Translate

27 Mayıs 2013 Pazartesi

Nasrallah’ın bahsettiği tekfirciler

Gürkan BİÇEN



Suriye üzerinden Orta Doğu’ya musallat edilen bela Lübnan sınırlarına dayandı ve beklendiği üzere Hizbullah duruma müdahale etme gereği duydu. Doğrusu Nasrallah’ın açıklamalarından birkaç gün evvel Hizbullah Genel Sekreter Yardımcısı Şeyh Naim Kasım Hizbullah’ın bu bela ile baş edebilecek güçte olduğunu ve bunun için İmam Hamanei’nin emrini beklediğini ilan etmişti. Bu bela İslam Dünyası’nda yayılan bir veba, bedeni ele geçiren bir kanser hücresi olan tekfircilerden başkası değil.

Istılahi anlamıyla tekfir bir başkasını İslam dininden çıkmış olarak kabul ve ilan etmektir. Siyasi yüzüyle tekfircilik İmam Ali döneminde baş gösteren Haricilere kadar uzanan bir algı bozukluğudur. Tekfircinin mantığı bir başkasının yanlışlığı üzerinden kendi doğruluğunu ispata dayanır. Yani tekfirci için doğru olmanın/ Müslüman olmanın ölçütü kendisinin sözlerinin sıhhatinden ziyade, bir başkasının kendisiyle aynı şeyi söylememesi sebebiyle dinin dışına çıktığı kanaatinde olmasıdır.  

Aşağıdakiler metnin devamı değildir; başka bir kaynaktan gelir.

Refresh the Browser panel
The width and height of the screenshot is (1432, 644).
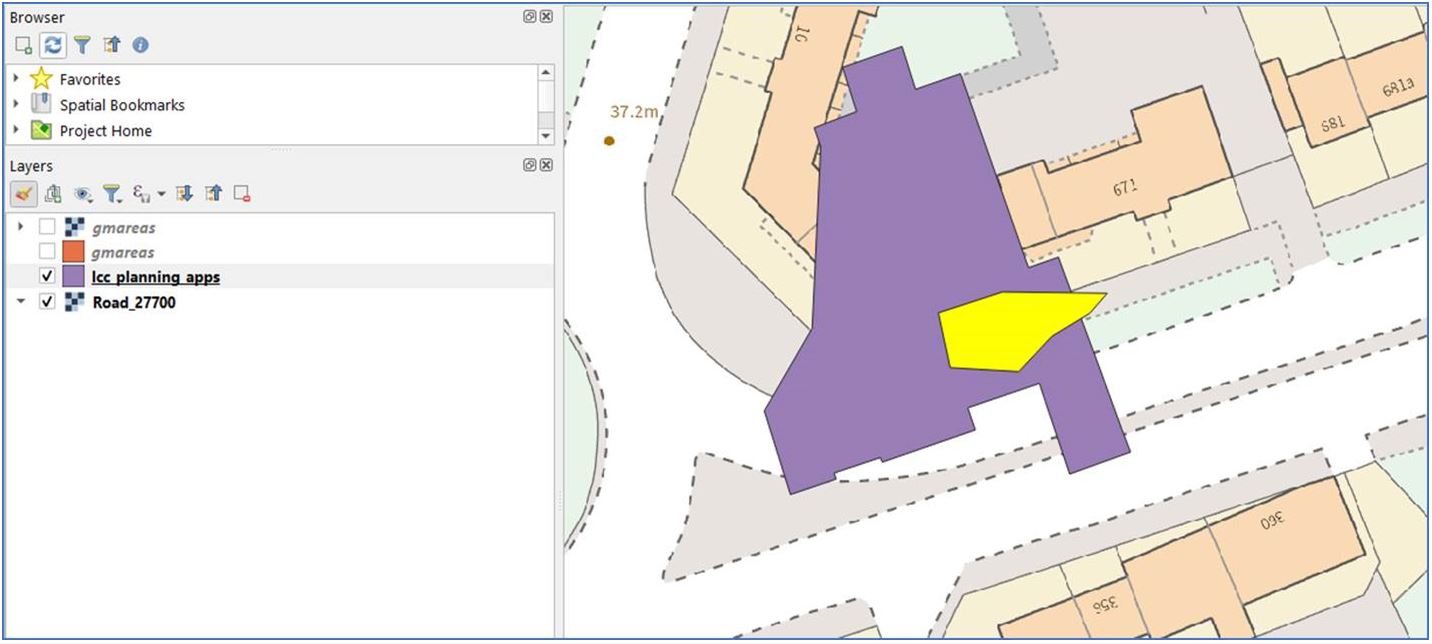52,44

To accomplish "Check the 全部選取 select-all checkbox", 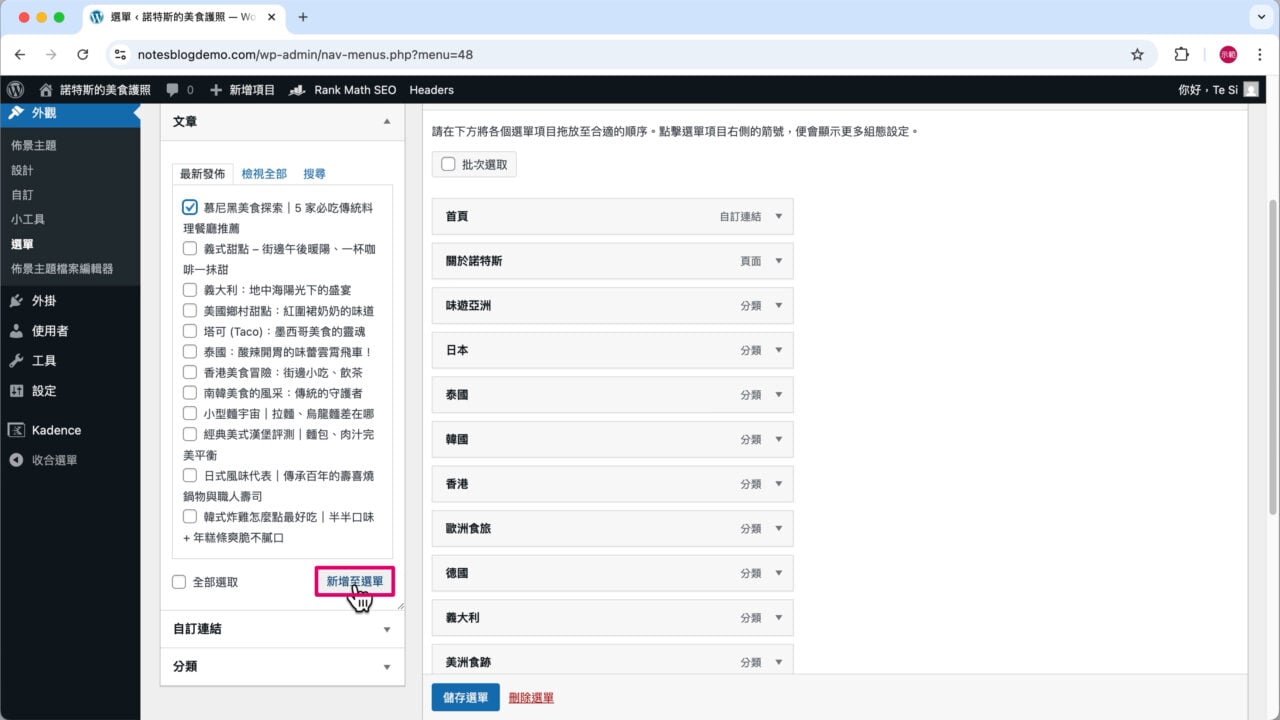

Müslüman Dünya’nın iki ana akımı Sünni ve Şii ekollerinin birbirlerine yönelik tutumunun da incelendiği uluslararası bir araştırmada Şiileri Müslüman kabul etmeyen Sünnilerin oranı Irak’ta %14, Lübnan’da %21, Tunus’ta %41, Ürdün’de %43, Mısır’da %53, Filistin’de %40 ve Fas’ta %50 olarak gösteriliyordu (Bakınız: The World's Muslims: Unity and Diversity –Pew Research Center). Bu rakamlar Şer Ekseni Amerika ve müttefikleri tarafından Suriye’de oynanan oyuna katılmak için ülkelerini terk eden binlerce Tunuslu, Mısırlı, Ürdünlü ve hatta Filistinli tekfircinin kaynağını göstermesi açısından dikkat çekicidir.

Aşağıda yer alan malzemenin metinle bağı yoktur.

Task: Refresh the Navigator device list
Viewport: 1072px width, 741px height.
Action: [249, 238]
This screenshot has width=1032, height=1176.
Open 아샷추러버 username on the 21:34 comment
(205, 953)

Türk halkı tekfirci mantığın icraatlarına genel olarak yabancıdır, diyebiliriz. Yaşanan bazı hadiselerin medyatik boyutu dışında bu kişilerin bakış açılarına dair kayda değer bir bilgi kamuoyu ile paylaşılmış değildir. Bu kişilerin Türkiye’deki sıradan halka bakışlarını yansıtması açısından mesleki tecrübemden kaynaklanan iki örneği zikretmeyi gerekli görüyorum. Bunlardan birincisi Türkiye’de yapılanmaya çalışan El Kaide unsurlarından iki hücrenin emniyetin teknik takibine yakalanan telefon görüşmesidir. Bu görüşmede bir hücrenin lideri diğerini arar ve şunları söyler: “Duydum ki, siz çocuğunu okula gönderene kâfir demeyene kâfir demiyormuşsunuz.”

Görüldüğü üzere iki hücre lideri açısından Türkiye’de çocuğunu okula gönderen kişinin kâfir olduğuna dair bir şüphe bulunmuyor. İhtilafa düştükleri husus çocuğunu okula yollayana kâfir demeyenin durumu. Telefonun ucundaki şahıs cevap veriyor: “Olur mu öyle şey! Biz de kafir diyoruz.”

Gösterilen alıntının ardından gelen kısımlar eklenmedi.